— Исходный текст —
* * *

О властолюбии папы говорить можно, но о патриархе не следует
1 июля 2019 Николай Костомаров
Из «Автобиографии» историка Николая Костомарова (1817–1885).
***
В 1842 году, в то время как я готовил кое-что для Бецкого в предполагаемый сборник, печаталась моя диссертация, и на шестой неделе поста назначено было ее защищение. В это же время перевели куда-то харьковского архиепископа Смарагда, и вместо него прибыл в Харьков архиереем знаменитый духовный оратор Иннокентий Борисов.
Ко мне приезжает декан историко-филологического факультета Валицкий и сообщает, что Иннокентий, узнавши о моей диссертации, выразил какое-то неудовольствие и неодобрение; затем Валицкий советует мне ехать вместе с ним к архиерею, поднести ему экземпляр моей диссертации и в разговоре проведать, в чем состоит его недовольство.
Мы поехали. Иннокентий сказал, что уже читал ее и заметил несколько мест, о которых может сказать, что лучше было бы, если бы их не было. На одно место указал он, где о споре константинопольского патриарха с папою было сказано, что властолюбие иерархов посеяло вражду и раздвоение в миролюбивой церкви Христовой. Это показалось архиерею несправедливым: о папе можно так говорить, но о патриархе не следует. В другом месте его неприятно задело то, что я напомнил о безнравственности духовенства в Западной Руси пред унией, о тяжелых поборах, которые брал с русских константинопольский патриарх; наконец, не понравилось ему и то, что я выразился, что уния принесла отрицательную пользу православию именно потому, что возбудила против себя оппозицию, которая произвела Петра Могилу и всю его преобразовательную реформу.
Я начал доказывать историческую справедливость моих мнений, а Валицкий спросил Иннокентия, как понимать его возражения — в цензурном или же только в ученом смысле. Иннокентий сказал, что единственно в ученом, а никак не в цензурном. Тогда, отвечал Валицкий, дефенденту предоставляется защищать свои положения на кафедре во время защиты. Тем и кончилось первое свидание.
Иннокентий, увидевши меня потом в церкви, пригласил меня к себе и начал толковать снова, советуя мне после защищения диссертации ехать в Петербург и посвятить свои труды на более дельную и ученую разработку вопроса об унии. Я сказал, что намерен заниматься другим, но с той поры стал бывать у архиерея, который вообще был человек разносторонне образованный и очень приятный в беседе, не говоря уже о его проповеднической деятельности, которая с его приезда вдруг оживила Харьков. Толпы публики всякого звания и воспитания стекались в церковь к его служению, и я также не упускал случая слушать его проповеди, произносимые с признаками большого таланта.

* * *

— Сохранённые строки —
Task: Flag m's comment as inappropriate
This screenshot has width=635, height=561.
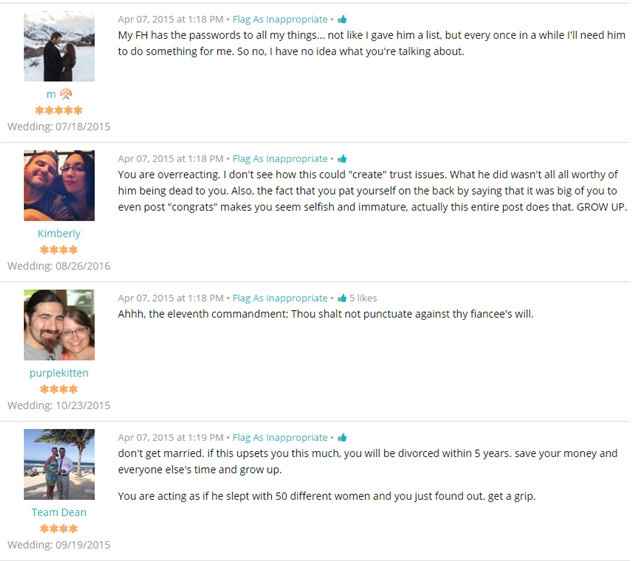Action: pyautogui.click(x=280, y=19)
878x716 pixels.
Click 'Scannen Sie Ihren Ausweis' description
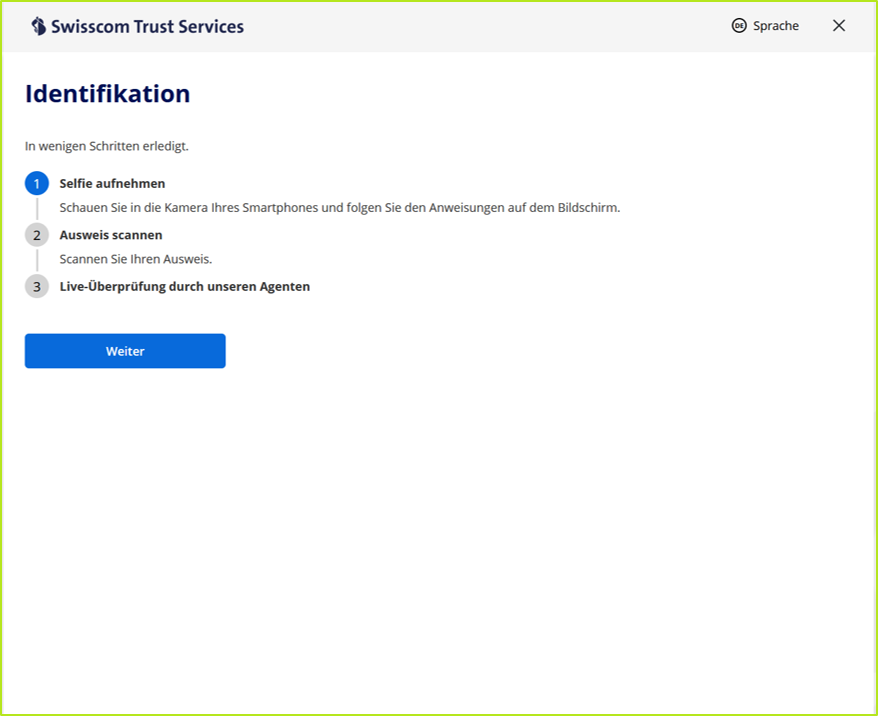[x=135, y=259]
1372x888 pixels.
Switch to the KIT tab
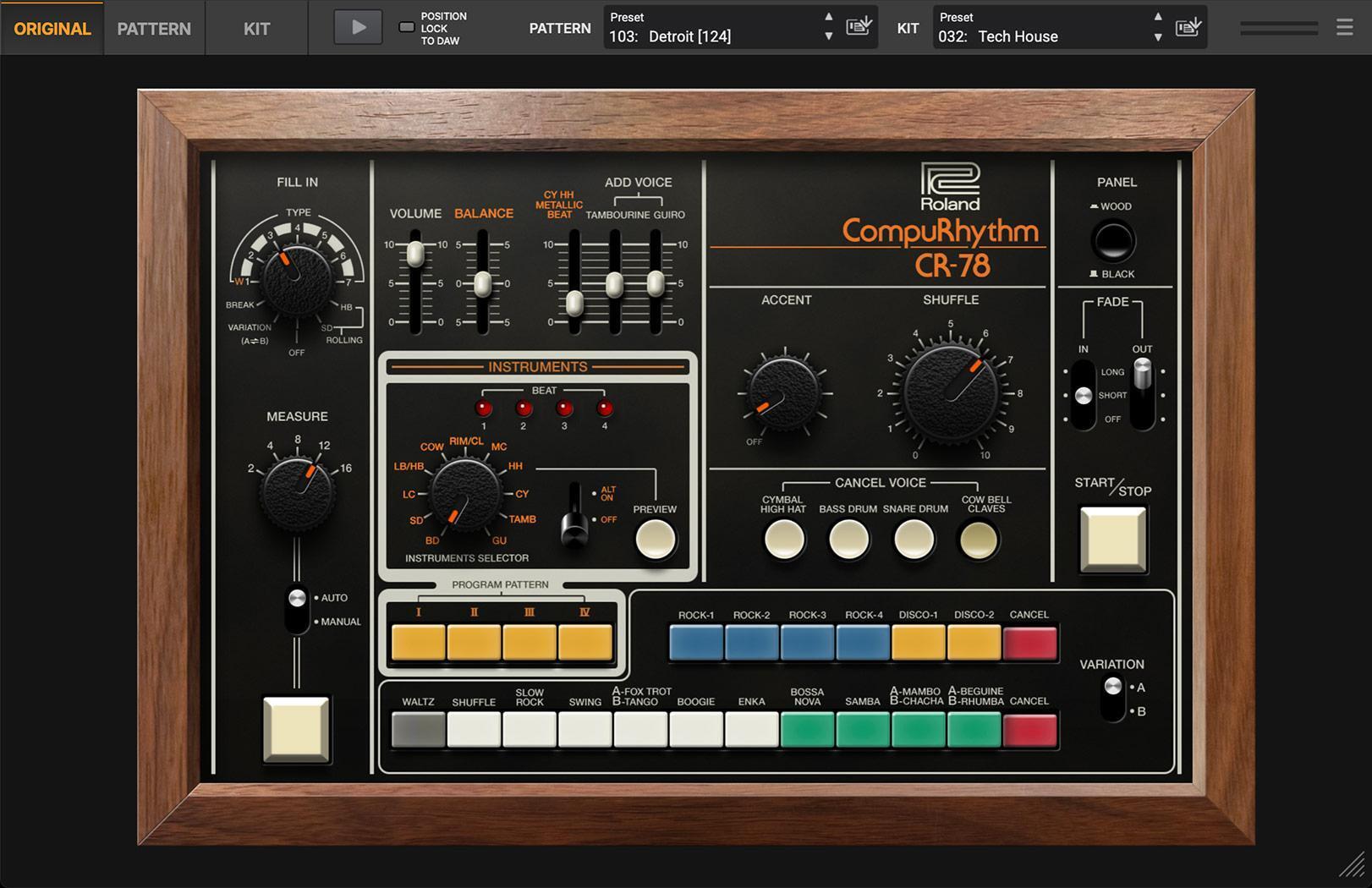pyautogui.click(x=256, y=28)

* * *

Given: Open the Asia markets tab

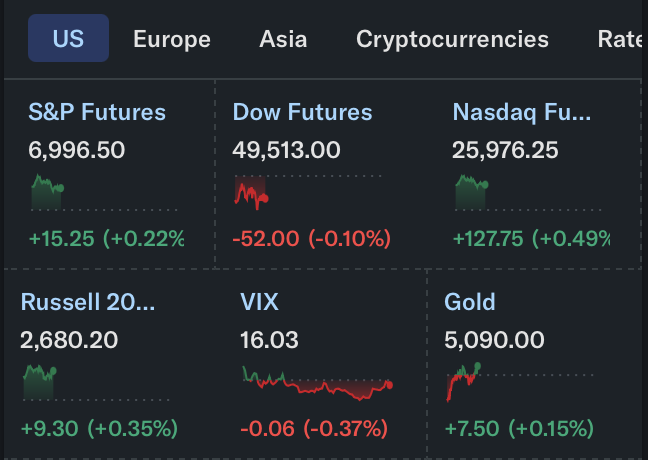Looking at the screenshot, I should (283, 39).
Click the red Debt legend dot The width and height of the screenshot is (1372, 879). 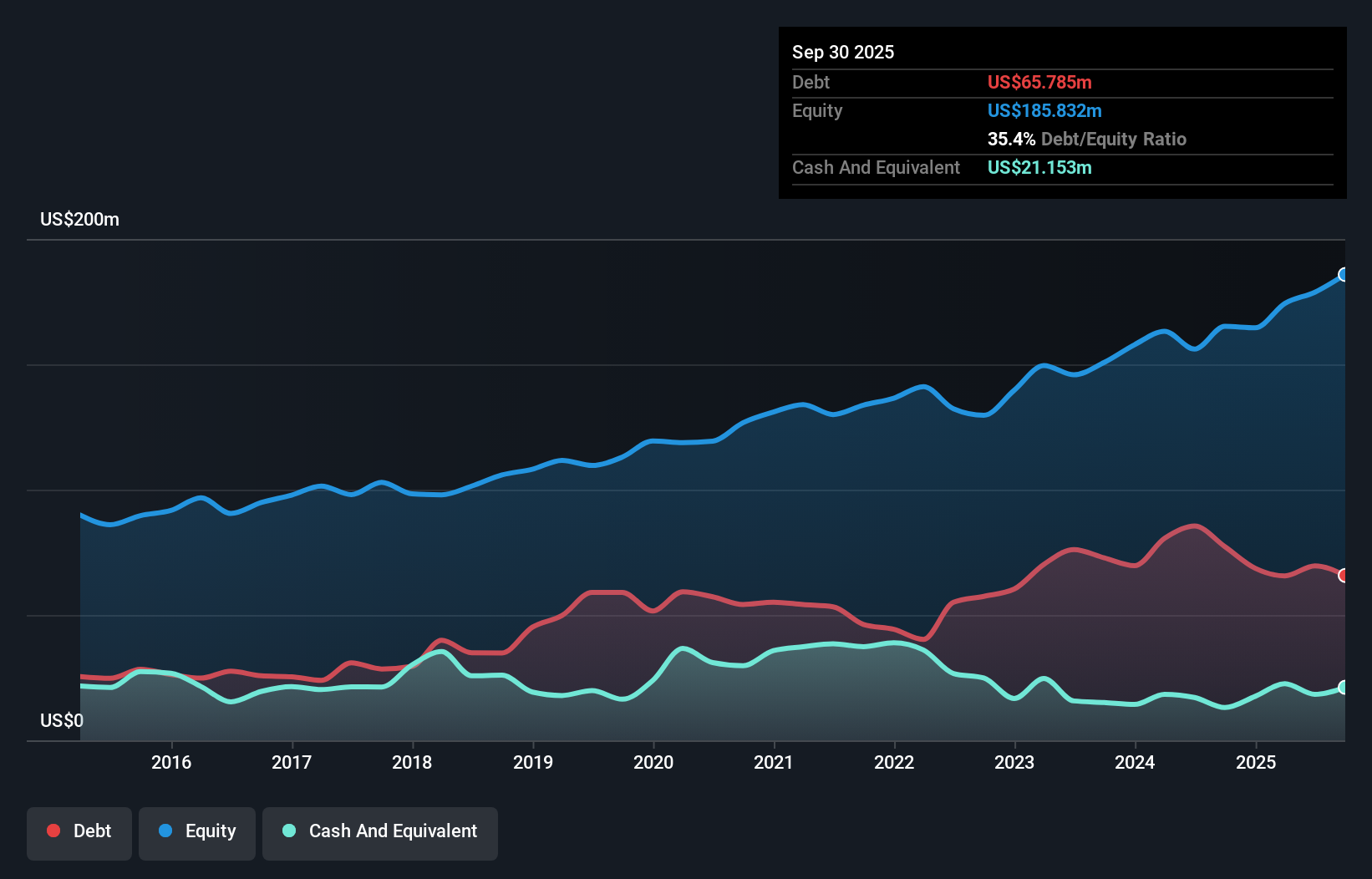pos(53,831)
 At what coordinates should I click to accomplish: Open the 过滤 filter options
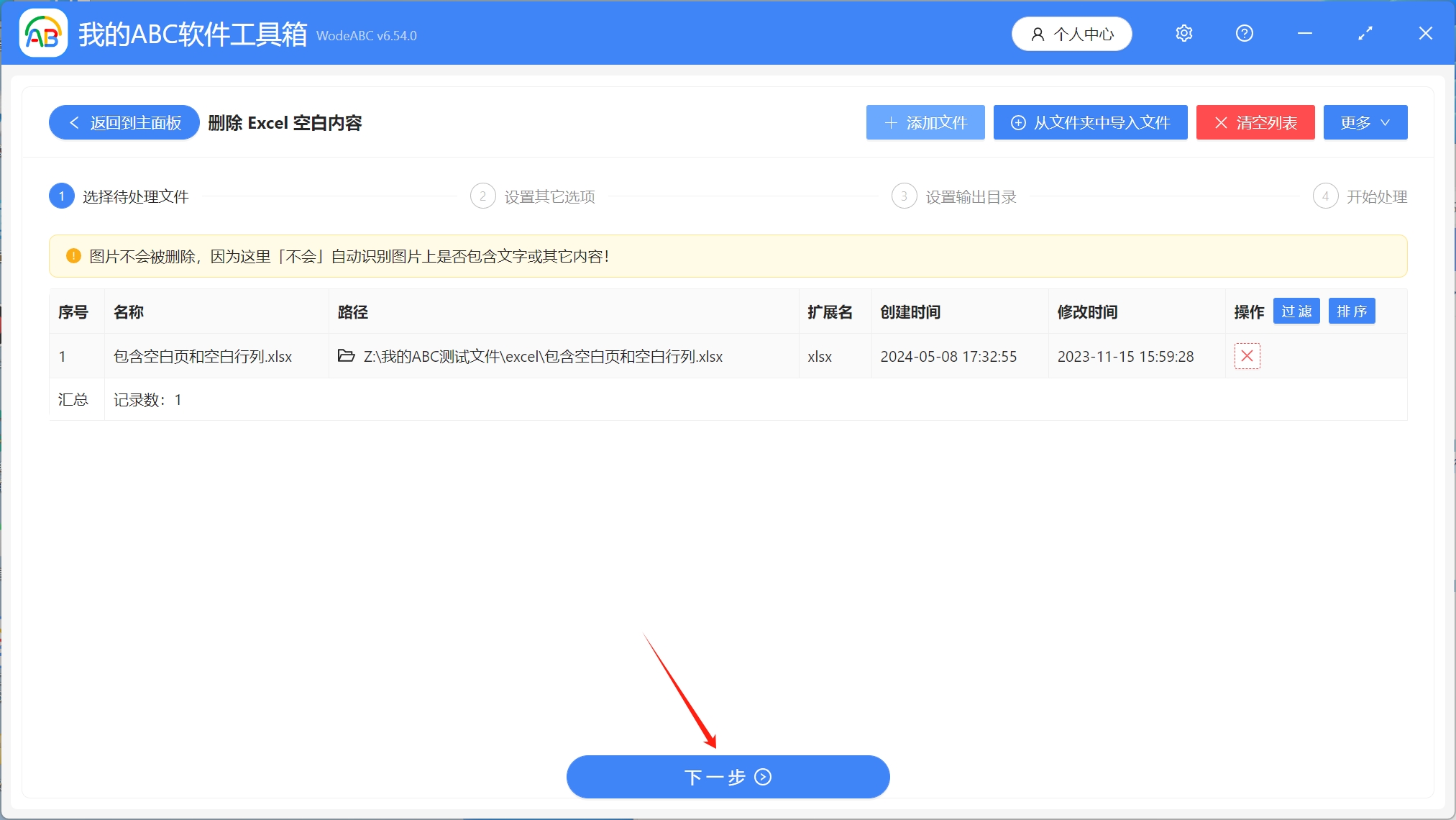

* * *

— Задание и требования —
Проверьте по отрывку о защите диссертации, верны ли утверждения: (a) Иннокентий сказал, что его возражения сделаны только в ученом смысле; (b) Валицкий отговаривал ехать к архиерею; (c) Иннокентий советовал после защиты ехать в Москву. На каждое ответьте «да» или «нет» и дословно приведите решающие слова отрывка.

— Ответ на задание —
(a) Да: «Иннокентий сказал, что единственно в ученом, а никак не в цензурном».
(b) Нет: «Валицкий советует мне ехать вместе с ним к архиерею».
(c) Нет: «советуя мне после защищения диссертации ехать в Петербург».